Póki co oczekiwania inwestorów na taki krok ze strony Europejskiego Banku Centralnego pozostają nie zmienione.

Po publikacji danych z Niemiec inwestorzy czekali na ogłoszenie przez Citigroup wyników za II kwartał. Poznaliśmy je o godzinie 12:30. Zgodnie z oczekiwaniami inwestorów były one lepsze niż prognozy analityków. Szacowali oni 60 centów straty na akcję, natomiast poznane dane mówią o 49 centach straty na akcję.

Mniejszą stratę uznano za dobry sygnał dla rynku finansowego. Wyniki Citi pomogły również dolarowi, nie były one jednak na tyle optymistyczne, aby udało się pokonać wsparcie na poziomie EUR/USD 1,5800. Para ta pozostała więc w konsolidacji.

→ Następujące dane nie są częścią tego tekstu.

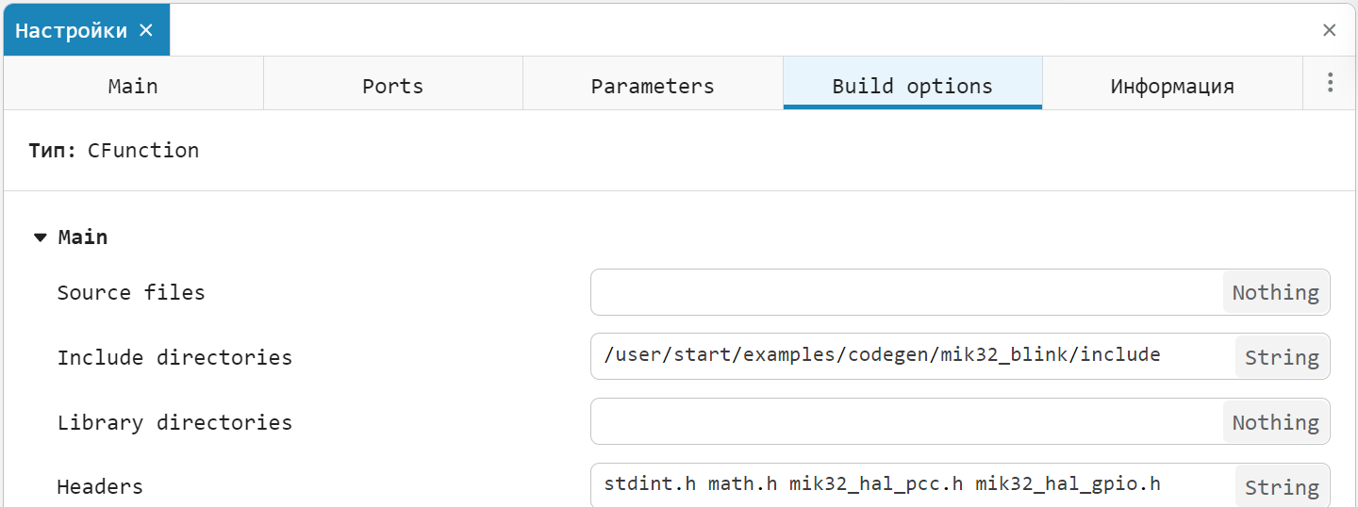The width and height of the screenshot is (1358, 507).
Task: Change Library directories Nothing type
Action: point(1275,422)
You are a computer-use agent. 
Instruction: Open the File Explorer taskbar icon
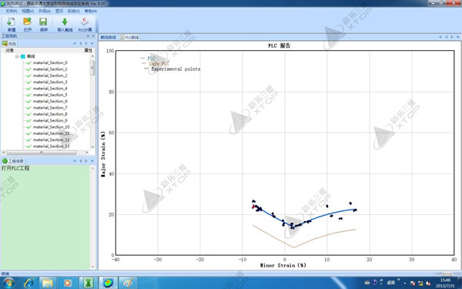click(48, 283)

Lepiej wyglądała natomiast sytuacja na europejskich parkietach. Po publikacji wspomnianych wyników Citigroup znajdujące się pod kreską indeksy zmieniły kierunek i o godzinie 15:20 większość z nich znajdowała się na wyraźnych plusach.

Poprawa sytuacji na giełdach sprzyjała wzrostom na parze USD/JPY, której kurs zwyżkował z poziomu 106,30 do 106,90, a następnie ustabilizował się w okolicach 106,60.

Na rynku krajowym inwestorzy oczekiwali na publikacje o dynamice produkcji przemysłowej oraz inflacji PPI, z nadzieją że wskażą one kierunek kursu złotego. Jeśli publikowane dane o produkcji okazałyby się równie niskie jak wskazania majowe spodziewano się korekty notowań złotego. Analitycy szacowali, że dynamika produkcji wyniesie 9,6% r/r, natomiast ceny producentów wzrosną o 2,9% r/r.

Opublikowane przez GUS dane były niższe od prognoz, jednak nie na tyle niskie aby dać sygnał do korekty. Inflacja PPI wyniosła 2,7% r/r, natomiast dynamika produkcji przemysłowej 7,2% r/r. Notowania złotego po tych informacjach pozostały stabilne.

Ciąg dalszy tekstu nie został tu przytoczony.